Ce cadre technique et conceptuel s’étend naturellement au domaine de la synthèse vidéo et du rendu visuel, où je travaille avec les outils du Heterogeneous Parallel Programming afin d’explorer la morphogenèse de la lumière et de la matière en mouvement. Mes moteurs de rendu et systèmes en temps réel sont basés sur de l’algèbre linéaire, la géométrie différentielle et le calcul tensoriel – qui sont aussi les fondements de la synthèse sonore. En orchestrant de vastes ensembles d’opérations parallèles, je considère le GPU non comme un simple dispositif graphique, mais comme un champ algébrique de simultanéités où son et image partagent une même grammaire de la transformation.

Les principes de la synthèse par guide d’ondes numérique ou par filtres spectraux peuvent, sous certaines conditions, sculpter un champ visuel.
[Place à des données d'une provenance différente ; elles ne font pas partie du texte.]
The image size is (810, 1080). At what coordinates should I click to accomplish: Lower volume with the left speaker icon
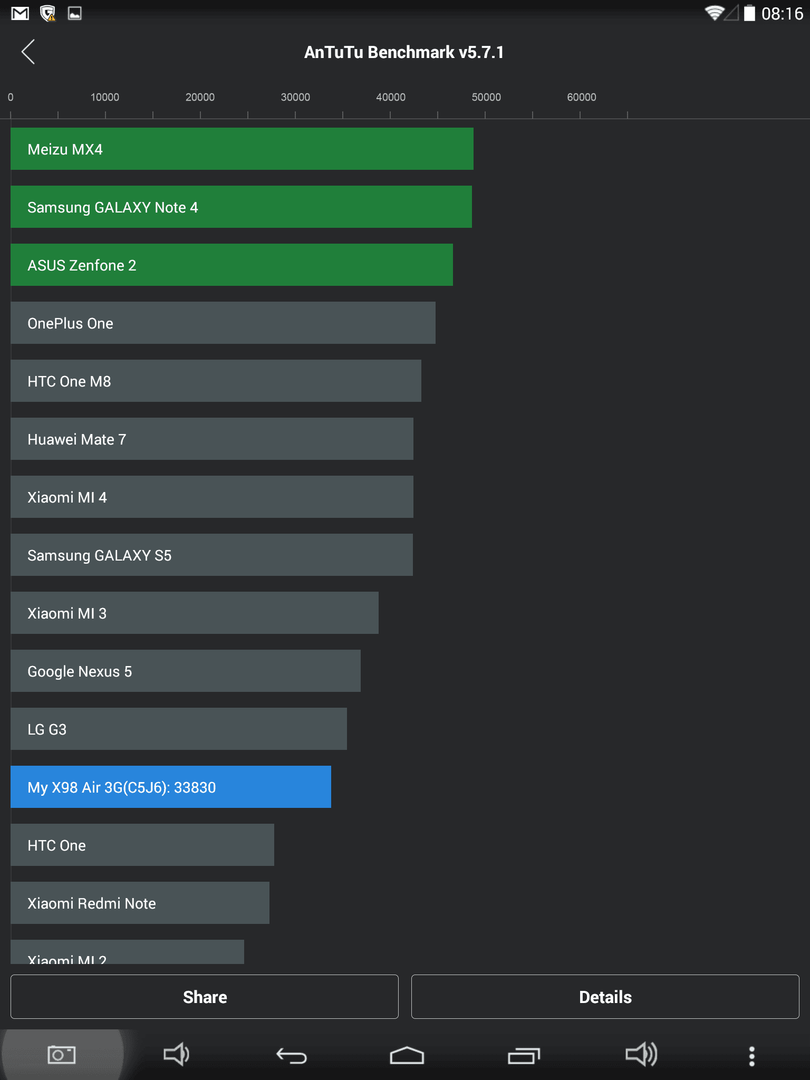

Synthèse sonore et vidéo deviennent l’expression d’une pensée vectorielle, des flux de données habitant une topologie multidimensionnelle, recombinées par les convolutions, interpolations et feedbacks. Je ne m’intéresse pas seulement au rendu des formes, mais à la translation continue à travers des modalités sensorielles : l’idée que chaque forme d’onde est aussi un paysage, chaque pixel une fréquence, chaque couleur une résonance.

Dans le domaine de la voix par exemple, j’exploite délibérément les prétendues imperfections de la modélisation (le mauvais rendu des consonnes) comme matériau compositionnel. Ce n’est pas une réplication mais une désarticulation : la production de pseudo-phonèmes et d’abstractions timbrales, à la lisière du verbal et du non-verbal. Un [s] devient un bruit filtré de vent, un [p] une impulsion percussive granulaire. Ces artefacts ne sont pas des échecs mais des déviations expressives, qui transforment la méthode en machine de glossolalie, en générateur de langues imaginaires et de topographies audiovisuelles post-linguistiques.

Par ce processus, du long apprentissage de différents modèles jusqu’à l’orchestration de canaux parallèles, on cultive plus qu’on ne calcule. Les instruments et moteurs de rendu qui en résultent sont réactifs et fluides dans un contexte de performance, et pourtant profondément enracinés dans un engagement délibéré, critique et poétique avec la matérialité du signal et l’épistémologie de la synthèse même.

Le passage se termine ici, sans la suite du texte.